* **Dataset entries**
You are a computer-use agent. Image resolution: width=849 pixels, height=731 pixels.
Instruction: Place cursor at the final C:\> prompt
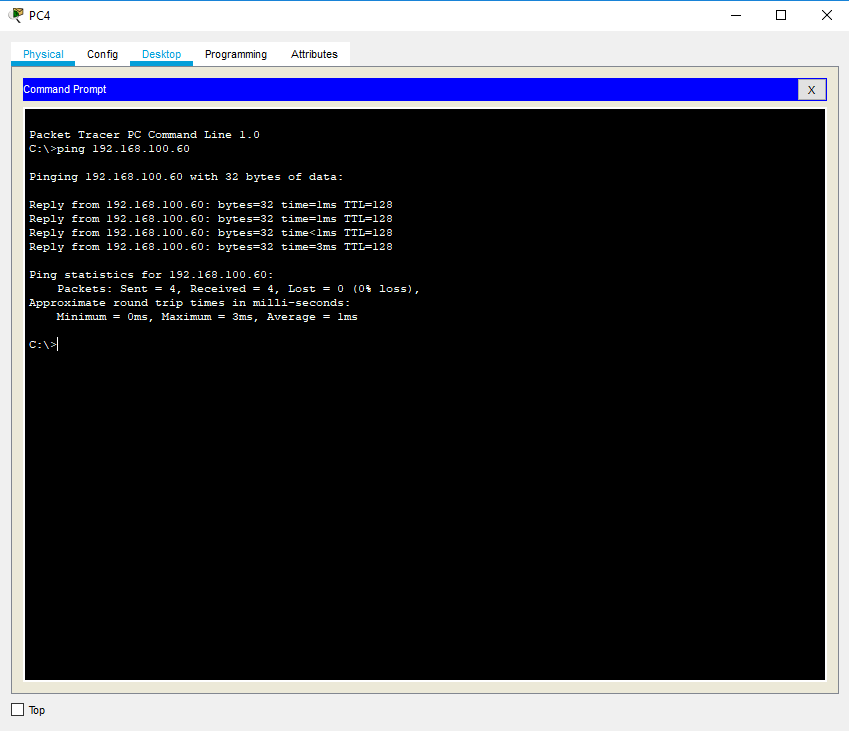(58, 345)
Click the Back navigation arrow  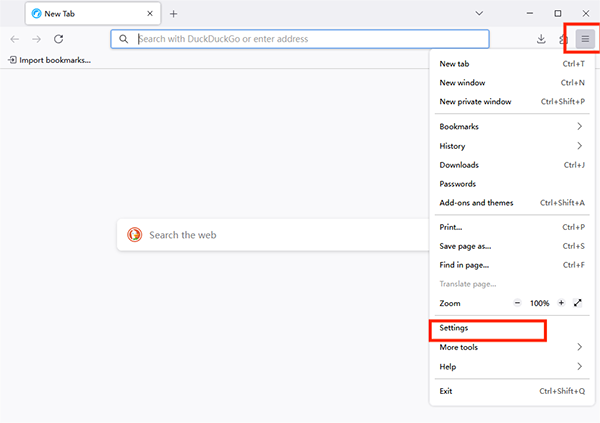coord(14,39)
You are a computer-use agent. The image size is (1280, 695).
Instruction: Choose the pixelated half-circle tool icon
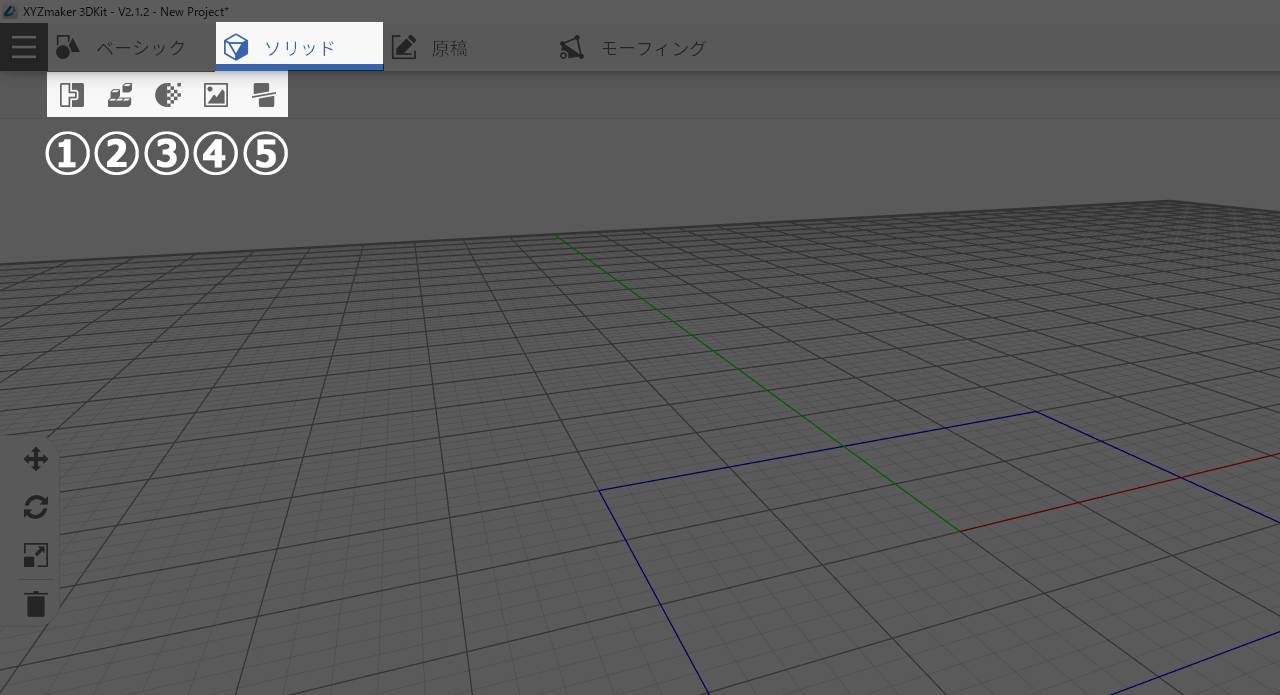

--

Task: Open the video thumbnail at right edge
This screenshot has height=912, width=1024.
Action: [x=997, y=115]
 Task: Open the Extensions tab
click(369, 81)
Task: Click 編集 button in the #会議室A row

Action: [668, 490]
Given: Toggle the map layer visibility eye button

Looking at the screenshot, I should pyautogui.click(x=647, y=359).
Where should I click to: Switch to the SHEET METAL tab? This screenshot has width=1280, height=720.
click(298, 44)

* **WHAT THE TASK ASKS**
Wherever the string "agent" appears in the records, copy the whole line.

* **ANSWER TO THIS PROBLEM**
You are a computer-use agent. Image resolution: width=849 pixels, height=731 pixels.
You are a computer-use agent. The image size is (1280, 695).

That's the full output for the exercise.